L'année se termine mieux qu'elle n'avait commencé pour Bouygues. Le groupe a publié des résultats supérieurs aux attentes au troisième trimestre et s'attend à des retombées positives de l'élection de Donald Trump sur son chiffre d'affaires à l'international, en 2017 et au-delà.

Sur les neuf premiers mois de l'exercice en cours, les ventes du conglomérat ressortent à 23,1 milliard d'euros, en baisse de 3% (-1% à taux de change et périmètre constants). La branche Construction a subi des vents contraires à l'international mais elle parvient à améliorer légèrement son résultat opérationnel. Confronté à une baisse de ses recettes publicitaires, TF1 a dû engager un plan d'économies qui se traduit par une perte opérationnelle (-22 millions). En revanche Bouygues Telecom semble s'être refait une santé. Son chiffre d'affaires a progressé de 6% à 1,4 milliard d'euros pour un résultat opérationnel courant de 124 millions contre une perte de 9 millions d'euros un an plus tôt. L'opérateur, qui a renoncé en avril à se vendre à Orange, a gagné 227.000 clients mobiles au troisième trimestre et 770.000 sur neuf mois. Il compte atteindre son objectif 2017 d'une croissance nette de plus d'un million de clients mobiles avec un an d'avance sur son calendrier.

Grâce au redressement de la rentabilité de sa filiale télécom, le groupe confirme son objectif d'amélioration de la marge en 2016. Il prévoit cependant d'inscrire 270 millions d'euros de charges non courantes dans son résultat opérationnel 2016 liées à la mise en oeuvre du partage de réseau avec SFR ainsi qu'à ses plans d'adaptation dans la route et les médias.

21% du chiffre d'affaires international

Pour l'année prochaine Bouygues compte sur un contexte international nettement plus porteur.

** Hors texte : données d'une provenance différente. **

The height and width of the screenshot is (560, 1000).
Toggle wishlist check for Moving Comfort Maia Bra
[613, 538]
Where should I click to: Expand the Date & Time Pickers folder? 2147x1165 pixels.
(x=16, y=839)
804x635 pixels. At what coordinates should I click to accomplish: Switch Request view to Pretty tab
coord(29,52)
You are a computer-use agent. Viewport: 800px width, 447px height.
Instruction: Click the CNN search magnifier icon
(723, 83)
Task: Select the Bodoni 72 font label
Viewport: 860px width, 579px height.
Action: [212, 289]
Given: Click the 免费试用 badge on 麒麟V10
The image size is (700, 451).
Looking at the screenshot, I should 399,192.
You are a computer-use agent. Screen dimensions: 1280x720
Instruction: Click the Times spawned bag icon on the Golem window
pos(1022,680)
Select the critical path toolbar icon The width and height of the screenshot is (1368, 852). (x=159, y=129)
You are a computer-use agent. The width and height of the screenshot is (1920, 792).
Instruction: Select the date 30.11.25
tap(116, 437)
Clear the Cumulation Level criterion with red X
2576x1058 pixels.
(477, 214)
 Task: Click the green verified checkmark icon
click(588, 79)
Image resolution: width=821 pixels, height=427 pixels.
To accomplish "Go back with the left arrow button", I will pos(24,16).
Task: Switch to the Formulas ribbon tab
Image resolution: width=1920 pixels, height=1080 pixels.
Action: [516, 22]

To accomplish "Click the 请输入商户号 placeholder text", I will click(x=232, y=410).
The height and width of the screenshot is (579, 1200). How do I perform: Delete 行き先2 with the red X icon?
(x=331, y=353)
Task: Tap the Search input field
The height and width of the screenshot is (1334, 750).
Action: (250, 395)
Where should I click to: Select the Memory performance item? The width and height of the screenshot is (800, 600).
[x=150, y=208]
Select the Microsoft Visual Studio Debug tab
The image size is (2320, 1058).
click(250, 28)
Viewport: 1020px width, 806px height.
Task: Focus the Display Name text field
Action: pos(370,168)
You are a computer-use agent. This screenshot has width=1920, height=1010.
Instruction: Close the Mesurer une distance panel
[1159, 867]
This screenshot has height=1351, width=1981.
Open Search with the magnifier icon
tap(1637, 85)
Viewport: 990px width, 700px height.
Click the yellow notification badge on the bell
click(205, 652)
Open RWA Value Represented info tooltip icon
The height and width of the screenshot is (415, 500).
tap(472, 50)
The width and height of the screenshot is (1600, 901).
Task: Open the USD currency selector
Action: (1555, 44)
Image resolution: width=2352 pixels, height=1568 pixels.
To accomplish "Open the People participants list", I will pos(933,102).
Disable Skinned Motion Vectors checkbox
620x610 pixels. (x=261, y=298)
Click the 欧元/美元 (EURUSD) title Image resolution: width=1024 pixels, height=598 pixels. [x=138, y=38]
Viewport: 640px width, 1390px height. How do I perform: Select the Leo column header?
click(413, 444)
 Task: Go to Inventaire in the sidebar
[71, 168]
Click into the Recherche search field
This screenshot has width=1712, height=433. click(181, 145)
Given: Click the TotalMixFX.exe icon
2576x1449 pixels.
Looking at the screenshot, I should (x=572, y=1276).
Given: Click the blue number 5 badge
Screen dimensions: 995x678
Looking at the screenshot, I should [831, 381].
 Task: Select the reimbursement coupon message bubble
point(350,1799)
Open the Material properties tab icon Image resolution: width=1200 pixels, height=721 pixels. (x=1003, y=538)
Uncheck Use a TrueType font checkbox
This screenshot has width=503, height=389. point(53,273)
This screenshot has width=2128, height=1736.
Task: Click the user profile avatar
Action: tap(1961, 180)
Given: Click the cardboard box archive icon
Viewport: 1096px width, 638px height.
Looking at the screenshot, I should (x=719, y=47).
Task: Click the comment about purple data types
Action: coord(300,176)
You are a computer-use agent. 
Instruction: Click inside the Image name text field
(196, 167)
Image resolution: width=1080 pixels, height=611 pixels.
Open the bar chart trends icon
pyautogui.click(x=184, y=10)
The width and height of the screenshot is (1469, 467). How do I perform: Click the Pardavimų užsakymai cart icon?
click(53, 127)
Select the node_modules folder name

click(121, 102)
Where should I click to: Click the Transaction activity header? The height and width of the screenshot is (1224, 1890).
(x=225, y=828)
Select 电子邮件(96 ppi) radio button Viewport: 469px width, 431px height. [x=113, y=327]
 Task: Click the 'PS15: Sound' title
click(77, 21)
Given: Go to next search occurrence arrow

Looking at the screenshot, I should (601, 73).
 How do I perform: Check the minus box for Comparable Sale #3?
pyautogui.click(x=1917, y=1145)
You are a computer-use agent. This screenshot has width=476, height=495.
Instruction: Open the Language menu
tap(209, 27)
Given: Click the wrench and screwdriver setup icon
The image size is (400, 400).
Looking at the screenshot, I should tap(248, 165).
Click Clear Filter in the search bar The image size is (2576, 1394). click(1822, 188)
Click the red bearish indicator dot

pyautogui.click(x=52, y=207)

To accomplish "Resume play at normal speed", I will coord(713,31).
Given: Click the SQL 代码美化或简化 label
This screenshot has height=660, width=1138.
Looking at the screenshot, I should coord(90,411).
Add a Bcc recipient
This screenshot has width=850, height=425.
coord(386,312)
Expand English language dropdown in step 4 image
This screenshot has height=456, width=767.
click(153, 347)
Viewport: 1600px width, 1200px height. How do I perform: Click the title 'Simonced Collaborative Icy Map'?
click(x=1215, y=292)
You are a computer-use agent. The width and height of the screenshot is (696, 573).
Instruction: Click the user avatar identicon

Le carnet de commandes, de 15 milliard d'euros à fin septembre (-3%), "n'intègre pas encore un certain nombre de contrats significatifs qui devraient être finalisés dans les prochains mois, notamment en Europe du Nord, en Asie, au Moyen-Orient et à Cuba", précise-t-il. Par ailleurs, il pourrait y avoir "des bonnes nouvelles aux Etats-Unis et au Canada", a reconnu le directeur général délégué Philippe Marien. Une allusion au programme de rénovation des infrastructures de 1000 milliards de dollars annoncé par Donald Trump, et à son pendant canadien chiffré à quelque 100 milliards de dollars canadiens sur les dix prochaines années. L'Amérique du Nord pèse actuellement pour 21% du chiffre d'affaires international des activités construction du groupe. Bouygues s'attend notamment à ce que Colas, sa filiale de construction de routes, commence à bénéficier de ces annonces dès 2017, avec un véritable impact en 2018 et 2019. 

Vers 16h30 l'action Bouygues prend 3% à 31,06 euros sur un marché parisien en baisse de 0,5%. Jefferies a confirmé sa recommandation d'achat sur le titre avec un objectif de 37 euros. "Notre opinion positive est basée sur la perspective du retour d'une forte croissance en 2017-2018 (…) avec deux moteurs, une croissance robuste du revenu des télécoms permettant des économies d'échelle qui font monter la marge, et une reprise de la demande dans les activités construction", explique le courtier.